§ **TASK INSTRUCTIONS**
Here is the task for the records below: repeat exactly the lines from the one with "Where should I click to: Click" to the one with "Click the blue PDF button", both included, and nothing else.

§ **RECORD EXCERPTS**
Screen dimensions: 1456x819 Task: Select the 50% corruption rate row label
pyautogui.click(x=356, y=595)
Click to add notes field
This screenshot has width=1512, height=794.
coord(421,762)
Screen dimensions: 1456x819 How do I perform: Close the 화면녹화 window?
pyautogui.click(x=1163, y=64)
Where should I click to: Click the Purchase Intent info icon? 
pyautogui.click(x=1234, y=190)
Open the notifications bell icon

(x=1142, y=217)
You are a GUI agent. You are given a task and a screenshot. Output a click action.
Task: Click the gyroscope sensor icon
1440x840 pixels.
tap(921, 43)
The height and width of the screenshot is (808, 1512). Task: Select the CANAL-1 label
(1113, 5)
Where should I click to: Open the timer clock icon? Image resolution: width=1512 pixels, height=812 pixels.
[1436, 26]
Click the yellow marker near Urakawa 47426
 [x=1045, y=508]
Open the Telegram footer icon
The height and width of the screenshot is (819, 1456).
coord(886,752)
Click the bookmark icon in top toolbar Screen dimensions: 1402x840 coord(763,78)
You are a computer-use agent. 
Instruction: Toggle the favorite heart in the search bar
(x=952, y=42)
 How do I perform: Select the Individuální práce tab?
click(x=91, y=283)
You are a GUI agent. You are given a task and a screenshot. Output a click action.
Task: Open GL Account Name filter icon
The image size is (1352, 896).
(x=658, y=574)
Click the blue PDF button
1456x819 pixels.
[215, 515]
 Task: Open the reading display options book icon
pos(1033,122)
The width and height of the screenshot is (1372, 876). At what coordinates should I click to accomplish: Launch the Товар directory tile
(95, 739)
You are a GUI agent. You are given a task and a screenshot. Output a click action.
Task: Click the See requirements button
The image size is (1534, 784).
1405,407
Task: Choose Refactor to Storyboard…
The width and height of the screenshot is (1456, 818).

§ **ANSWER SECTION**
Where should I click to: Click the Purchase Intent info icon? 
pyautogui.click(x=1234, y=190)
Open the notifications bell icon

(x=1142, y=217)
You are a GUI agent. You are given a task and a screenshot. Output a click action.
Task: Click the gyroscope sensor icon
1440x840 pixels.
tap(921, 43)
The height and width of the screenshot is (808, 1512). Task: Select the CANAL-1 label
(1113, 5)
Where should I click to: Open the timer clock icon? Image resolution: width=1512 pixels, height=812 pixels.
[1436, 26]
Click the yellow marker near Urakawa 47426
 [x=1045, y=508]
Open the Telegram footer icon
The height and width of the screenshot is (819, 1456).
coord(886,752)
Click the bookmark icon in top toolbar Screen dimensions: 1402x840 coord(763,78)
You are a computer-use agent. 
Instruction: Toggle the favorite heart in the search bar
(x=952, y=42)
 How do I perform: Select the Individuální práce tab?
click(x=91, y=283)
You are a GUI agent. You are given a task and a screenshot. Output a click action.
Task: Open GL Account Name filter icon
The image size is (1352, 896).
(x=658, y=574)
Click the blue PDF button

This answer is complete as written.